Minha fluência em inglês era assustadoramente rara na maior cidade do Brasil, duas décadas atrás. Isso me abriu muitas portas. Meu inglês e minha paixão por novos desafios foram os pilares da minha carreira aqui. Eu acreditava que São Paulo permitiria que eu me tornasse tudo o que eu quisesse ser, profissionalmente. As oportunidades estavam aqui. E as possibilidades também. Cabia a mim escolher e trilhar o meu caminho. E ignorar eventuais preconceitos ao longo da estrada. Eu era a CEO da minha vida!

Com a carreira em ascensão, dona do meu nariz e exercendo prazerosamente meu livre arbítrio, eu não me encaixava no padrão da “esposa ideal”, dos bons partidos paulistanos. Eu era independente demais. Avulsa demais. Anônima demais. Exótica demais. Indomável demais.

Consequência? Passados oito anos de vida paulistana, me descobri apaixonada, casando com um carioca, antigo amigo da minha família, que eu conhecia desde 1989… Olhando para trás, revendo minha trajetória nesses mais de 22 anos, com uma carreira e uma família construídas aqui, incluindo duas filhas “paulistanas da gema”, ainda me sinto um pouco forasteira. E ainda sou capaz de contar nos dedos os amigos paulistanos que nos convidam para suas casas.
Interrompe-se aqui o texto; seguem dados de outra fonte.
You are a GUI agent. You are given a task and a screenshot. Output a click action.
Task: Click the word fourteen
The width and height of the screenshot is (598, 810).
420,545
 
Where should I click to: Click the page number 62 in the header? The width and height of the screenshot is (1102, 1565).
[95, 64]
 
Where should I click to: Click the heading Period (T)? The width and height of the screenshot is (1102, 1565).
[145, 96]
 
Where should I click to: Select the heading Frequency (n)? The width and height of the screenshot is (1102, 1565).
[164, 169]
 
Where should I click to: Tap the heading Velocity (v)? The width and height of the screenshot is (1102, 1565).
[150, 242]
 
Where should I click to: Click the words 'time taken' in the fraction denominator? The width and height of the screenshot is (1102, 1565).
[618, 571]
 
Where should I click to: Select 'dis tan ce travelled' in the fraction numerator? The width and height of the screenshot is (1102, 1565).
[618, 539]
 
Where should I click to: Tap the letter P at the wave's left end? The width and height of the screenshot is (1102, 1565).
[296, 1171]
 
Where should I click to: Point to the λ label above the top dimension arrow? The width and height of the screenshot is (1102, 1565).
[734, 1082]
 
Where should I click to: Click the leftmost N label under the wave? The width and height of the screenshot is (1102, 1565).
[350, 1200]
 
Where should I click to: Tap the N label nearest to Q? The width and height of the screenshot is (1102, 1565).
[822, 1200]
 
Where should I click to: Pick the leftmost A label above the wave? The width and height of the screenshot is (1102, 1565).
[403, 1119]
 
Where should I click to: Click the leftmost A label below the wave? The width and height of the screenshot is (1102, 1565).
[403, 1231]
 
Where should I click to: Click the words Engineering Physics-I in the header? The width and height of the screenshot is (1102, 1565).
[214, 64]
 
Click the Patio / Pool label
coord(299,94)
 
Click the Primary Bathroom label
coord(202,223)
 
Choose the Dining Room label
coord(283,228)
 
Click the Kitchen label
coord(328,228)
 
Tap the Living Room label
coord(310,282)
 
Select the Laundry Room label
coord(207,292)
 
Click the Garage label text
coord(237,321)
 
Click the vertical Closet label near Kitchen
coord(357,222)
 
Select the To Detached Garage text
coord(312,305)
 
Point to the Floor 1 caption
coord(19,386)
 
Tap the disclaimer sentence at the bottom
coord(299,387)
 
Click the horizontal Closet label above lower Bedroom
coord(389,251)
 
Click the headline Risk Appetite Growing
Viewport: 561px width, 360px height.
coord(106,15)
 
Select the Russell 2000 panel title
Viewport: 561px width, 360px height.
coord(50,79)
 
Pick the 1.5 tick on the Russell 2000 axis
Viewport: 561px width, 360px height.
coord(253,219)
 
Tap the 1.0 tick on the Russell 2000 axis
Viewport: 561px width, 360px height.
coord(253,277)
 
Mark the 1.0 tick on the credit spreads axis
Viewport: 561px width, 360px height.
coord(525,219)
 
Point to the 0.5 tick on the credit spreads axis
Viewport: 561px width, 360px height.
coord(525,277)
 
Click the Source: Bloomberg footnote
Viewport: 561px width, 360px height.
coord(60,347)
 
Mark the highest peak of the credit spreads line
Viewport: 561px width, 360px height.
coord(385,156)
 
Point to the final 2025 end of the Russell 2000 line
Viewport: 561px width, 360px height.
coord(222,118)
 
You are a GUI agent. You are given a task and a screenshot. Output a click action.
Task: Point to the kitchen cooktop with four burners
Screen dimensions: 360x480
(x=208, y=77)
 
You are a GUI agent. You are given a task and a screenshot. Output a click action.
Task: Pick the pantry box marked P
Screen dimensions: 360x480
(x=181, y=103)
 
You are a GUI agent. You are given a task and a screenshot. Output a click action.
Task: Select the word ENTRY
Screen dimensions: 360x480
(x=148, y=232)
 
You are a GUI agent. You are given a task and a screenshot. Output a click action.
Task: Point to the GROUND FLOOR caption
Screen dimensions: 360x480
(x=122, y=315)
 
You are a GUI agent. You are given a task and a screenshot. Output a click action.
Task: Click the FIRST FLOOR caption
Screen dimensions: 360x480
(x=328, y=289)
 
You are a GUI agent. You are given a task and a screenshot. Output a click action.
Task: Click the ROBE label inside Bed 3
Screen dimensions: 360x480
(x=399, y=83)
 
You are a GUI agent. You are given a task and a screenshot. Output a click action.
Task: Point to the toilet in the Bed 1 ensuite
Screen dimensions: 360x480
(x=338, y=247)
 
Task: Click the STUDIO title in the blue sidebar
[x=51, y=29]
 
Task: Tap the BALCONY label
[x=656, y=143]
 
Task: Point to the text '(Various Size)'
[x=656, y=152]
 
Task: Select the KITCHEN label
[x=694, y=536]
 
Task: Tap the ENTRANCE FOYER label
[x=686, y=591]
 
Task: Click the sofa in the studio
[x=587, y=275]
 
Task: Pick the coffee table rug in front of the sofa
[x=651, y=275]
Sou e sempre serei apaixonada por São Paulo, apesar da segurança e da qualidade de vida terem piorado muito desde que cheguei. Mas isso não me faz perder meu senso crítico nem deixar de enxergar as fragilidades dessa cidade que eu chamo de lar, onde eu me sinto em casa mais do que em Fortaleza. Porém, acho que sempre serei uma cearense, cidadã do mundo, que adotou São Paulo como matriz.

Acredito estar criando filhas paulistanas, com garra cearense e ginga carioca, sem preconceitos nem estereótipos, capazes de se tornarem o que elas quiserem, em qualquer lugar do mundo. Espero que elas sejam felizes pessoal e profissionalmente. E que carreguem consigo o orgulho de serem brasileiras, nascidas na minha São Paulo do coração, a maior cidade do país – e que, tomara, com a contribuição delas, possa também se tornar uma cidade mais diversa e inclusiva.

 

Neivia Justa, 46, é jornalista, marqueteira, apaixonada por gente, grandes desafios e boas histórias a constuir.